= WHAT IS REQUIRED =
Repeat exactly the lines from the first line of the records through the line containing "Click the Shop", and nothing more.
*** Opening RECORDS FOR THIS EXERCISE ***
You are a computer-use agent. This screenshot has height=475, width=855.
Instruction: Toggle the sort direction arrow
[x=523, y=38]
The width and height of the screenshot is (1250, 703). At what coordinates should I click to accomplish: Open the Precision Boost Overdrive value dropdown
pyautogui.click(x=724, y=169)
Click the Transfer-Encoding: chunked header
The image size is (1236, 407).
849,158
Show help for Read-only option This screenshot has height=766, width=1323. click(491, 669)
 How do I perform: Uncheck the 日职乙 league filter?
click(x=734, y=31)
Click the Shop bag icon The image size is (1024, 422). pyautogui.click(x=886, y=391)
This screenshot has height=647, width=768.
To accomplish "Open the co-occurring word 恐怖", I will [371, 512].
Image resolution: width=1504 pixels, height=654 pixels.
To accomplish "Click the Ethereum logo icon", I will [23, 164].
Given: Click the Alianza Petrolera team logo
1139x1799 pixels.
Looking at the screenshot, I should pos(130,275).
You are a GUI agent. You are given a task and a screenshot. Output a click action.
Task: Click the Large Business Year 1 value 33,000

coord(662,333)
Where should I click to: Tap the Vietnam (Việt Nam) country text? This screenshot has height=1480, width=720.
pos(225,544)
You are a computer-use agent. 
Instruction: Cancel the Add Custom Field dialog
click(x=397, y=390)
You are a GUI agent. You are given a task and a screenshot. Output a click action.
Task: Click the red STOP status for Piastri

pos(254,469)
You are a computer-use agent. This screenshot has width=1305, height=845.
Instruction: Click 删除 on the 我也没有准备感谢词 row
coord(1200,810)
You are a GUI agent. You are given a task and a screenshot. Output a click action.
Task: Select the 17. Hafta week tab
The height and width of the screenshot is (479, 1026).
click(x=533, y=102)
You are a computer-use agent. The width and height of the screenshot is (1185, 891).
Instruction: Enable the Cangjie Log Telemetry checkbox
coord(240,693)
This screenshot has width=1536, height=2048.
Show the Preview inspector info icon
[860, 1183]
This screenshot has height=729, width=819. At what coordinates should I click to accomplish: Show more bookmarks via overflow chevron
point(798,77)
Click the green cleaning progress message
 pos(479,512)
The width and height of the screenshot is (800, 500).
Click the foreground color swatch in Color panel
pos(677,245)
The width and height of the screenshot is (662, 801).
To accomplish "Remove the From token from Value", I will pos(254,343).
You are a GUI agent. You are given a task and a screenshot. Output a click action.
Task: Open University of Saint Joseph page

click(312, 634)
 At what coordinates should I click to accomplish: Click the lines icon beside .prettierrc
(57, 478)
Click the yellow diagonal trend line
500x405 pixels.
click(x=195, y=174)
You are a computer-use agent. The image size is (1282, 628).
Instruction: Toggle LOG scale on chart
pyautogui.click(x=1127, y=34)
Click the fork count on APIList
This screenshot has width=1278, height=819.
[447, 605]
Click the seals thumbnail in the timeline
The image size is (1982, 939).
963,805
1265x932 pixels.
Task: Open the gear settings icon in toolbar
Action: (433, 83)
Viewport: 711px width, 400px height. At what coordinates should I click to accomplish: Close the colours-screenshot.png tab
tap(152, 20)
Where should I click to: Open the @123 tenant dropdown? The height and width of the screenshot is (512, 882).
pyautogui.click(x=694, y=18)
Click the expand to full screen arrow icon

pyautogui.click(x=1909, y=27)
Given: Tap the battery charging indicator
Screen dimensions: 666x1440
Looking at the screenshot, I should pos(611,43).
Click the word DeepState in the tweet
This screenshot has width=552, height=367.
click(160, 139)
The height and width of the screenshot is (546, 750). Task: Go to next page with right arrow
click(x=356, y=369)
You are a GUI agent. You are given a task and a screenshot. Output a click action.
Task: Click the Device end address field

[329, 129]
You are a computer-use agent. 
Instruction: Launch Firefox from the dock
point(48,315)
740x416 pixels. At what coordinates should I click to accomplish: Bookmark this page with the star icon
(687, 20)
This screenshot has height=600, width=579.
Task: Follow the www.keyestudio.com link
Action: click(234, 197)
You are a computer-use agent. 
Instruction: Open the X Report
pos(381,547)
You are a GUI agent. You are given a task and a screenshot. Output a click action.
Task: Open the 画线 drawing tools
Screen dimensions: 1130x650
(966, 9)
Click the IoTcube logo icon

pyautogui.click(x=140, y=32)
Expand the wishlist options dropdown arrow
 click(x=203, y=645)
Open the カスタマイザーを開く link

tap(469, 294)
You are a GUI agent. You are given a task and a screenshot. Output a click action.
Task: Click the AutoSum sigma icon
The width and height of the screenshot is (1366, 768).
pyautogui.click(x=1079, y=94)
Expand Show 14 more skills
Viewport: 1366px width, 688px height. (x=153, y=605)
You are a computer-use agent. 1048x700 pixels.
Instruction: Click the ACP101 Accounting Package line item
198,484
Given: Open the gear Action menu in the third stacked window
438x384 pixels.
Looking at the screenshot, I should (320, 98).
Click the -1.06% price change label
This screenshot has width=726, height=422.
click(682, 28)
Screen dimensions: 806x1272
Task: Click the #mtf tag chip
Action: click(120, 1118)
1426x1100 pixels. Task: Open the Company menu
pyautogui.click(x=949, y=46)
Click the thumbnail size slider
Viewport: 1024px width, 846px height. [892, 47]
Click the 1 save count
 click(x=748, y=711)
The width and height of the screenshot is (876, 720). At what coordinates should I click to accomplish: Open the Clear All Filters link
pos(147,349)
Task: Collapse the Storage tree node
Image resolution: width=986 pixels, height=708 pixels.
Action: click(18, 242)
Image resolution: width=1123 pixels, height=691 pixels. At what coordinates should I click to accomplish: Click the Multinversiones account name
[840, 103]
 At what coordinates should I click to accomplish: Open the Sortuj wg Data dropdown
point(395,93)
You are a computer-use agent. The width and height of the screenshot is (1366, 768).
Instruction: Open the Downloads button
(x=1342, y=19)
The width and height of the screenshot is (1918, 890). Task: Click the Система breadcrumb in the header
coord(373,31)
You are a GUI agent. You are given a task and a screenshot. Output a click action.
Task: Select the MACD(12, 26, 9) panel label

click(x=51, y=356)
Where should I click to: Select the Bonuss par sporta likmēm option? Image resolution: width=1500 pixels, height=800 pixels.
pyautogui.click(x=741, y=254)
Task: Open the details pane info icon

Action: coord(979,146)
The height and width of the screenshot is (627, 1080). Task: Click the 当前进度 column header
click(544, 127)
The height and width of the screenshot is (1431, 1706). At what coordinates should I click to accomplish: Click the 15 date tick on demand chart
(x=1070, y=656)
*** Closing RECORDS FOR THIS EXERCISE ***
= THE COMPLETED TASK =
You are a computer-use agent. This screenshot has height=475, width=855.
Instruction: Toggle the sort direction arrow
[x=523, y=38]
The width and height of the screenshot is (1250, 703). At what coordinates should I click to accomplish: Open the Precision Boost Overdrive value dropdown
pyautogui.click(x=724, y=169)
Click the Transfer-Encoding: chunked header
The image size is (1236, 407).
849,158
Show help for Read-only option This screenshot has height=766, width=1323. click(491, 669)
 How do I perform: Uncheck the 日职乙 league filter?
click(x=734, y=31)
Click the Shop bag icon The image size is (1024, 422). pyautogui.click(x=886, y=391)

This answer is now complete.